### Task to carry out
Repeat, exactly as they appear, the lines from the one with "Viewport: 935px width, 519px height." through the last line of the entries below, but none of the pictures.

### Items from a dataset
┄┄┄┄┄┄┄┄┄┄┄┄┄┄┄┄┄┄┄┄

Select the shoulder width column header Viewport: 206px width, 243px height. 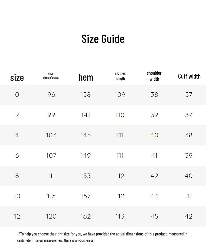[x=154, y=76]
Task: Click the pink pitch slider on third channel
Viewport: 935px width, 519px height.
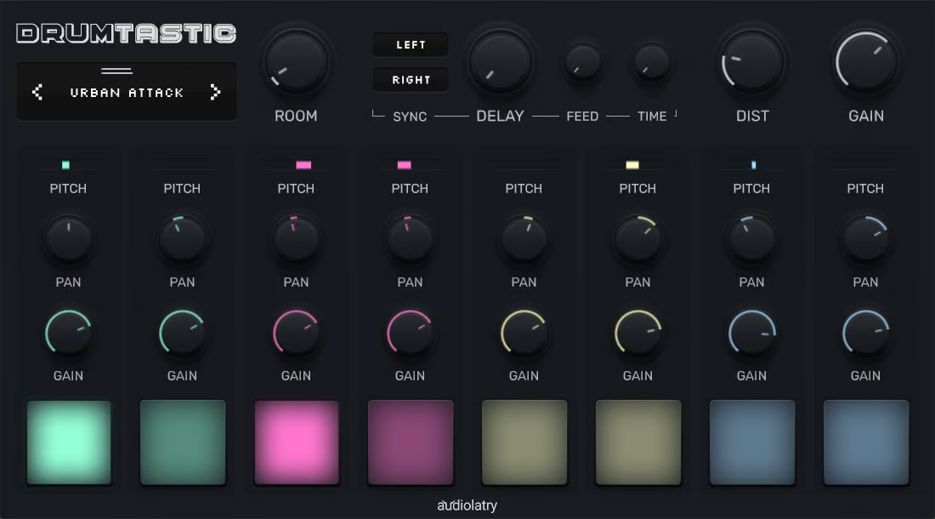Action: [x=303, y=165]
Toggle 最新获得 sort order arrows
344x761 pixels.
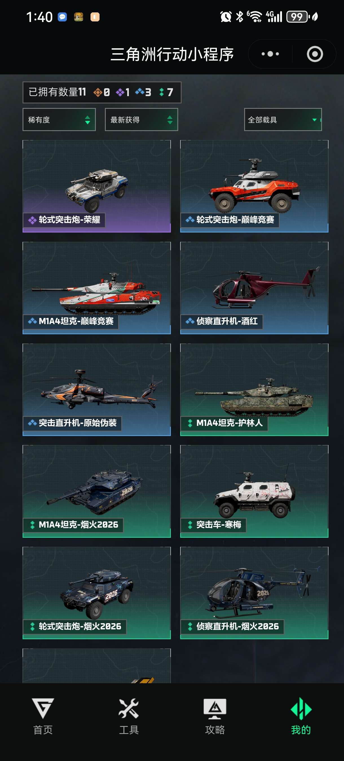pyautogui.click(x=170, y=120)
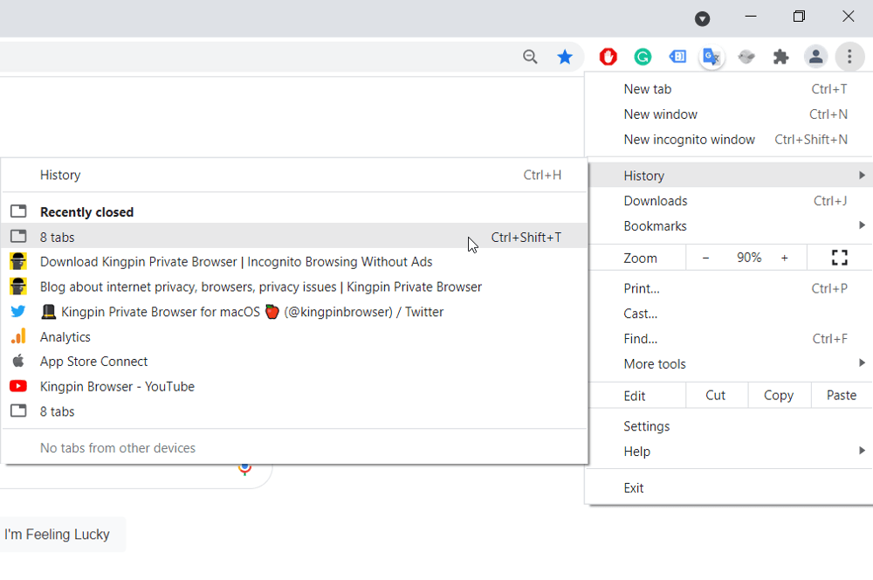Open Google Translate extension

[x=711, y=56]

┄┄┄┄┄┄┄┄┄┄┄┄┄┄┄┄┄┄┄┄

### Output of the exercise
Viewport: 935px width, 519px height.
Action: [x=303, y=165]
Toggle 最新获得 sort order arrows
344x761 pixels.
pyautogui.click(x=170, y=120)
Open Google Translate extension

[x=711, y=56]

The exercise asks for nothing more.